**To do**
Transcribe every record verbatim.

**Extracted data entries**

= = =

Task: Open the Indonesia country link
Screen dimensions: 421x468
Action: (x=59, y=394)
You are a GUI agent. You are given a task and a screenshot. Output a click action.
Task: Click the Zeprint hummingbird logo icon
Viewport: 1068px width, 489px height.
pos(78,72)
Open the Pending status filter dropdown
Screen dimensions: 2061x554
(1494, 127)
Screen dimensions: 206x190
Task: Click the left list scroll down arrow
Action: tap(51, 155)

= = =

**Answer to this problem**
Task: Open the Indonesia country link
Screen dimensions: 421x468
Action: (x=59, y=394)
You are a GUI agent. You are given a task and a screenshot. Output a click action.
Task: Click the Zeprint hummingbird logo icon
Viewport: 1068px width, 489px height.
pos(78,72)
Open the Pending status filter dropdown
Screen dimensions: 2061x554
(1494, 127)
Screen dimensions: 206x190
Task: Click the left list scroll down arrow
Action: tap(51, 155)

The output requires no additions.